On 06-Aug-2002, Dylan Cuthbert <> wrote:
> I just tried the -Wshadow option and it seems to be a bit of overkill for
> the problem I'm describing.
> The std boost libs don't even compile with this option enabled so the option
> is pretty much useless at this time.

Well, -Wshadow only generates warnings, not errors, unless you compile
with -Werror.  Not everyone uses Boost, and not everyone uses -Werror.
So I don't agree that -Wshadow is useless.

However, on further investigation I see that the C++ standard requires
a diagnostic for examples like the one that you posted.
So g++ should be issuing an error, even without -Wshadow.

Please file a bug report (see <>).

> My problem is more to do with the iso-compliancy of gcc's current
> implementation of scopes for the "for" statement.  I was always under the
> impression that the variables created within the for statement are part of
> the body scope of the for statement, not in some kind of implicit "mini"
> scope created around the body.  It seems wrong and can lead to bugs and
> confusion.  I cannot think of one possible reason why the user would want to
> "overwrite" the variables created in the for statement.

Your impression is not quite correct.
The standard says

 |    6.5 - Iteration statements [stmt.iter]
 |    -2- The substatement in an iteration-statement implicitly defines a
 |        local scope (basic.scope) which is entered and exited each time
 |        through the loop.

> **Exercise 1**:
Return, word for word, everything in the -Wshadow reply from "On 06-Aug-2002, Dylan" down to "that you posted.".
> **Exercise 2**:
In the -Wshadow reply, when does -Wshadow produce errors rather than only warnings?

> **Provided records**:
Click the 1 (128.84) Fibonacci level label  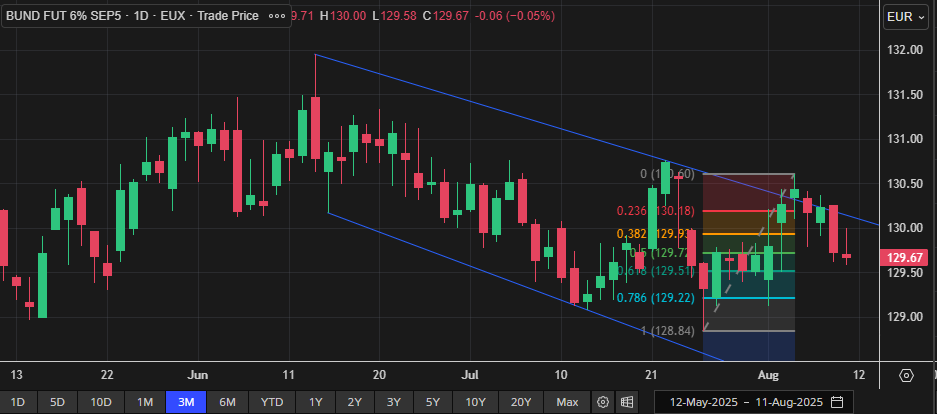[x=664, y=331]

* * *

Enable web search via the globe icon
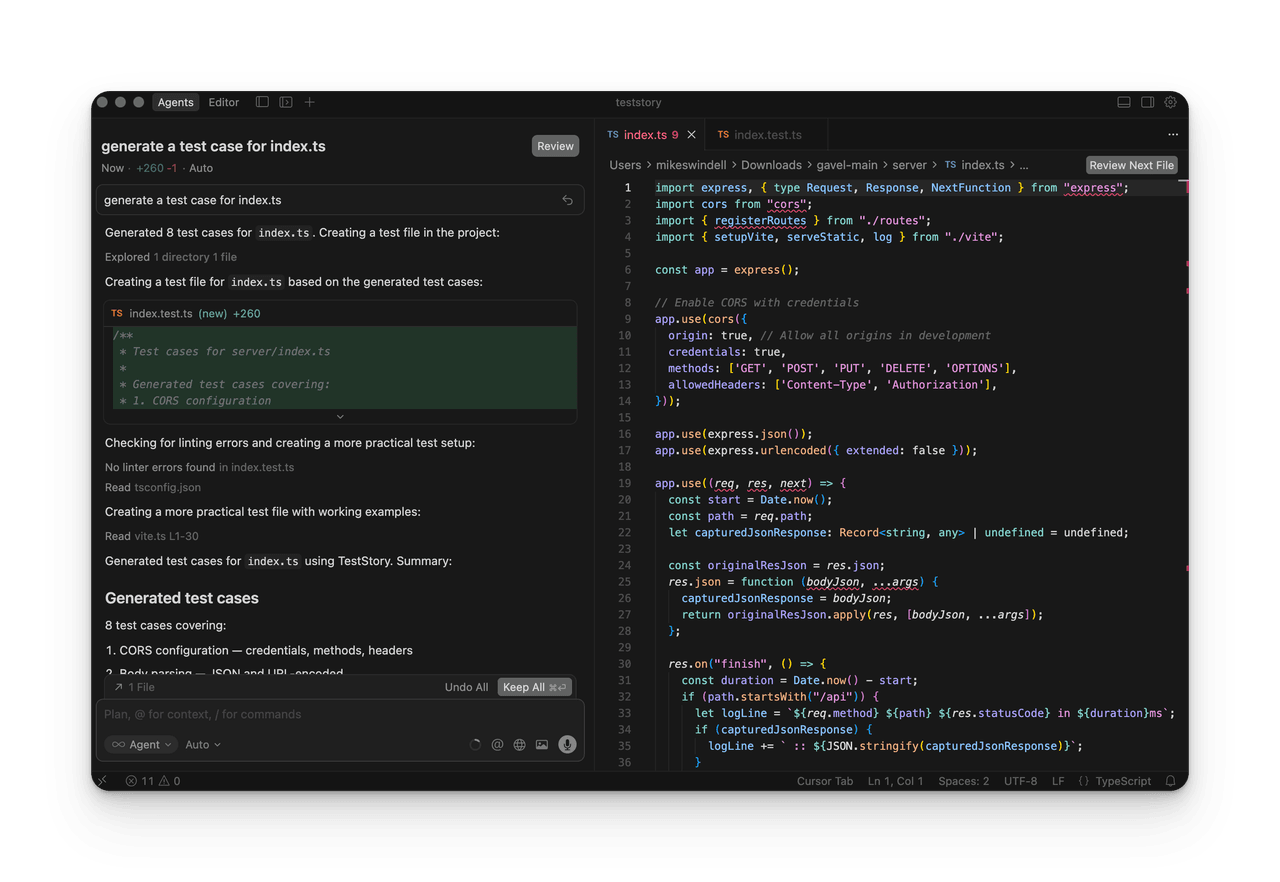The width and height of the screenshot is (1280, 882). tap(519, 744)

--

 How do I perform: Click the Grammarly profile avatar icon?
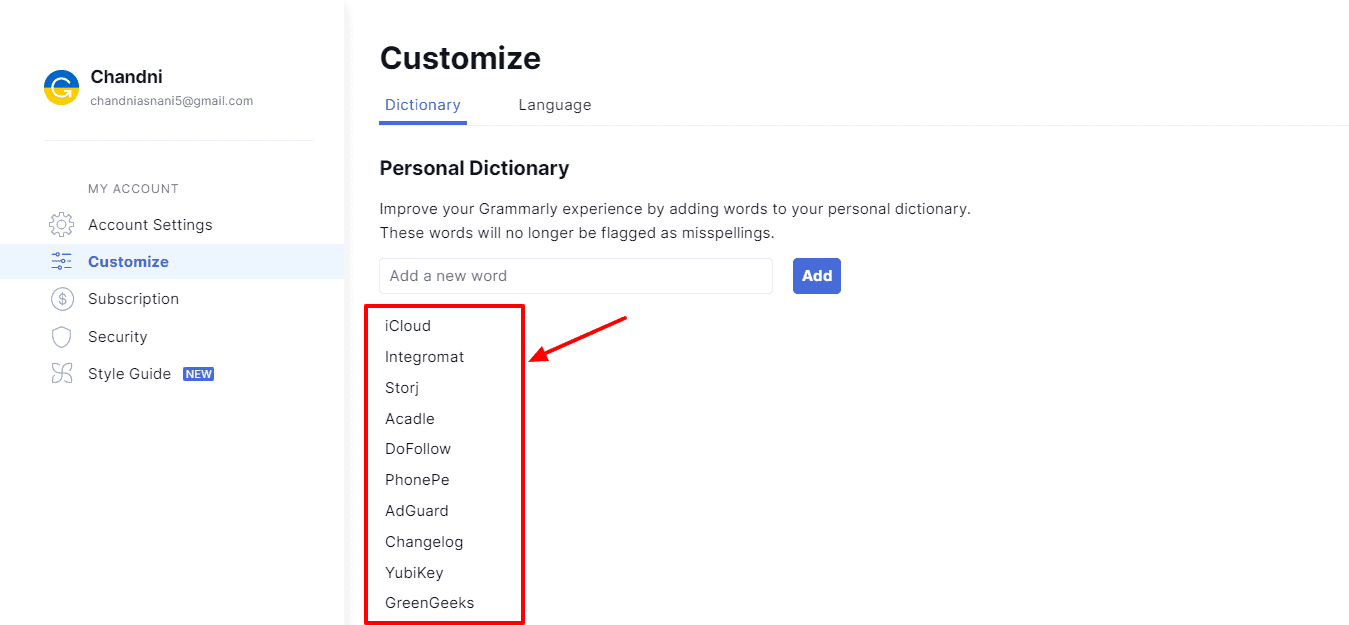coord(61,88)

> **Response area 1**:
On 06-Aug-2002, Dylan Cuthbert <> wrote:
> I just tried the -Wshadow option and it seems to be a bit of overkill for
> the problem I'm describing.
> The std boost libs don't even compile with this option enabled so the option
> is pretty much useless at this time.

Well, -Wshadow only generates warnings, not errors, unless you compile
with -Werror.  Not everyone uses Boost, and not everyone uses -Werror.
So I don't agree that -Wshadow is useless.

However, on further investigation I see that the C++ standard requires
a diagnostic for examples like the one that you posted.

> **Response area 2**:
When compiling with -Werror.